Hay una edad muy mala, que es la de Juan Carlos Monedero y que es la mía (aunque yo soy tres años más joven), en que lo que acucia, ante todo, es la salvación personal. La propia vida se presenta como un relato más o menos quebrado, en el que el principio de realidad ha estropeado el romanticismo de la adolescencia (que en estos tiempos suele prolongarse hasta muy tarde), y cada uno se las apaña como buenamente puede. Hay que ser comprensivos con todas las excusas (empezando por la mía), pero a la vez hay que exigir.
En mi panorama generacional, la más exótica de las salidas, la más egoísta en el fondo, es la de mantener el romanticismo a machamartillo. Cuando se hace en el arte me parece bien: con ello el artista se procura una protección que se traduce en obras; y no causa, por decirlo así, perjuicio público (salvo los desmanes cotidianos del que además de romántico sea un maldito). Pero cuando se lleva a cabo en la política, mi reacción es sarcástica. Hay un contraste brutal entre la prédica comunitaria, supuestamente generosa, y la visible opción personal de salvación a la que me refiero.

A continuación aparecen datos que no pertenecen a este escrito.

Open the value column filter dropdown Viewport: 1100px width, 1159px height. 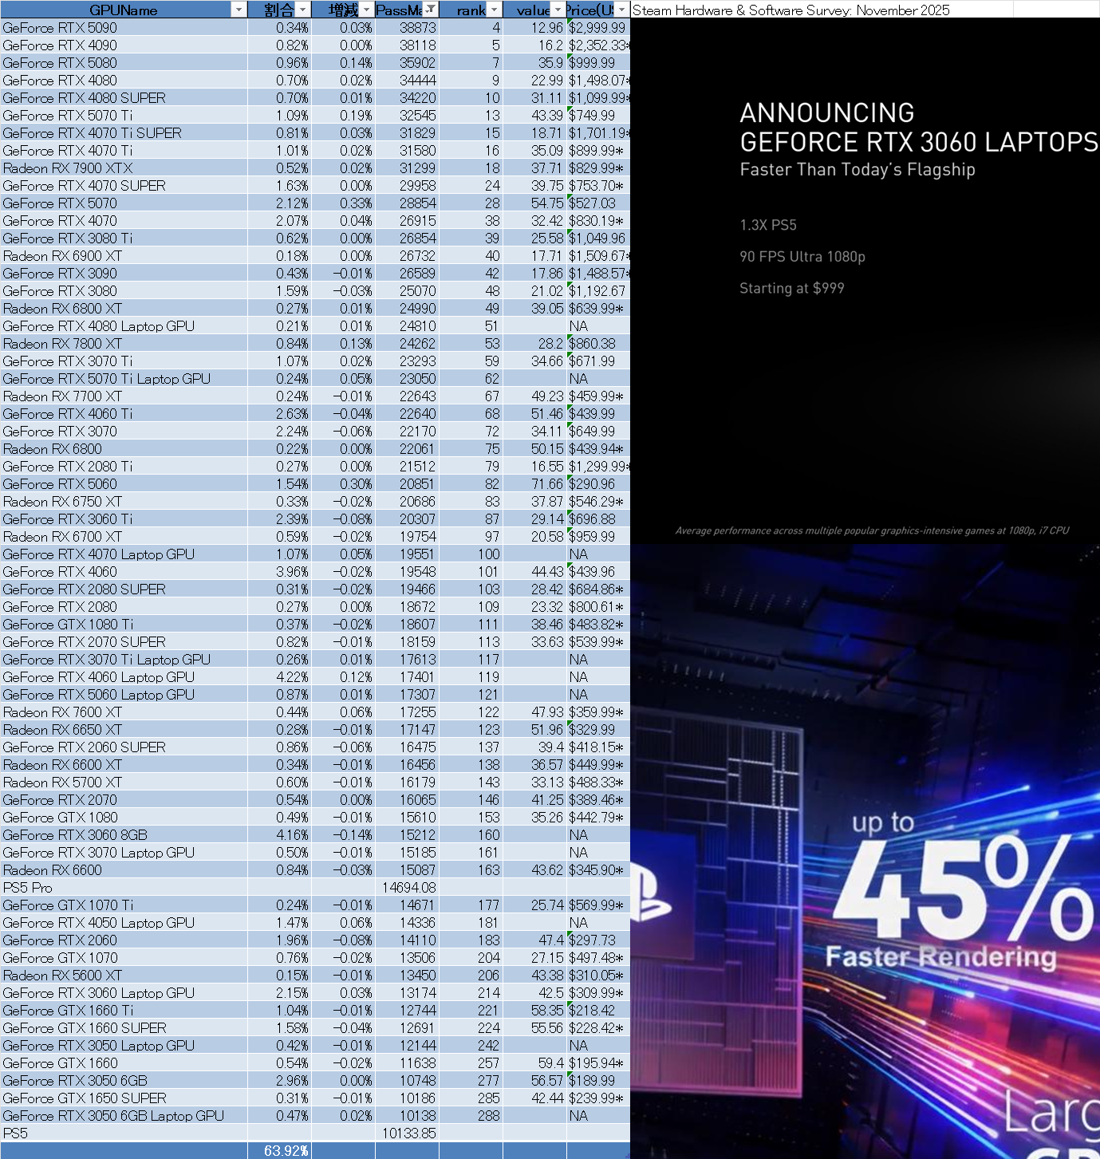coord(558,10)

Donde Monedero habla de compromiso con la sociedad yo solo veo esteticismo. Esteticismo pétreo, atrincherado. Igual que en algún querido amigo que lleva meses engolfado con Podemos (y llamándome “facha”; pero nos queremos igual), tan a la desesperada que claramente lo que él ve en juego es su salvación. La justificación de su vida. Solo que hay ciertas autenticidades que ya no cuadran, porque son falsas y son una regresión. Como la autenticidad del tuno talludito o la del abuelo rockero. Monedero parece eso. Aunque más que abuelo, abuela: la abuela rockera de la ideología.
Si algo bueno empieza a tener Podemos es justamente la necesidad que su crecimiento le impone de ir transigiendo. Un proceso estricto de rebajamiento del romanticismo y de maduración. Algo de lo que Monedero ha preferido zafarse. Mi comprensión no me impide llamarlo por su nombre: narcisismo puro.